I spent a day in a fishing village and another at City of Refuge, an orphanage that rescues children from slave trafficking. In the village, we watched the fishermen return from the sea in man-powered wooden boats, met the local chief and asked him questions about the village's economy, and saw firsthand how commercial fishing vessels were decreasing the local fishermen's catch. A highlight from the orphanage was playing two hours of soccer with the kids in 103° heat—now I know why Ghanaians are in such good shape! We'll spend the next week on the ship sailing to Morocco, busy with final papers, projects, and exams as we finish up our classes.
GREETINGS FROM MOROCCO
April 15. With only four days in our final port, we had to be strategic with our time. As soon as we stepped off the train in Marrakesh we were blown away by the city's beauty. The food was delicious, the people were welcoming, and the city center was full of energy: shops, musicians, acrobats, even a spectator boxing match. Next on our itinerary was the Ksar of Ait-Ben-Haddou, a 17th-century city along the caravan route to the Sahara. From there, we took a camel ride to a nomad camp in the Zagora desert, where we hiked the dunes and enjoyed the desert's incredible views and incredible silence. That evening, the camp came to life with traditional dancing, dinner, star gazing, and conversation with fellow campers from around the world. I drifted off to the best night of sleep I'd had in a long time.
My last afternoon in Morocco was spent alone, exploring Casablanca's stunningly beautiful Hassan II Mosque, built on a promontory over the sea. It was a bittersweet experience, though, to make my way back to the ship that had become my home and climb aboard for the final time.
FINAL GREETINGS FROM BERLIN
April 22. Our disembarkment in Hamburg three days ago marked the official end to my Semester at Sea.
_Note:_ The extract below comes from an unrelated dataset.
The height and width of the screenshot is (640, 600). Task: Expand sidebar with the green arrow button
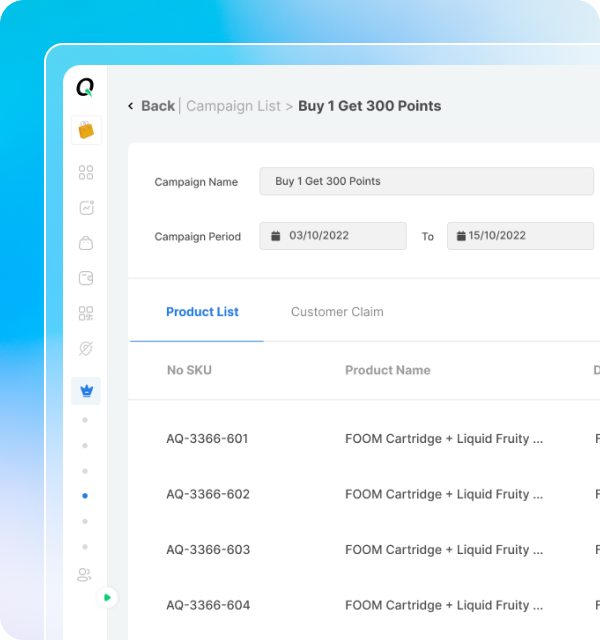(108, 598)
It still hasn't sunk in that after sailing 23,911 nautical miles, I am now officially a world traveler. I've seen parts of the world I didn't know existed, met friendly people at every stop, made personal connections to global events, and realized that I take my home and family for granted far too often. Most importantly, I've learned more about myself than I ever expected. I can't express my gratitude to Semester at Sea and Hampden-Sydney for allowing me to follow my dreams—I can't wait to see where they take me next!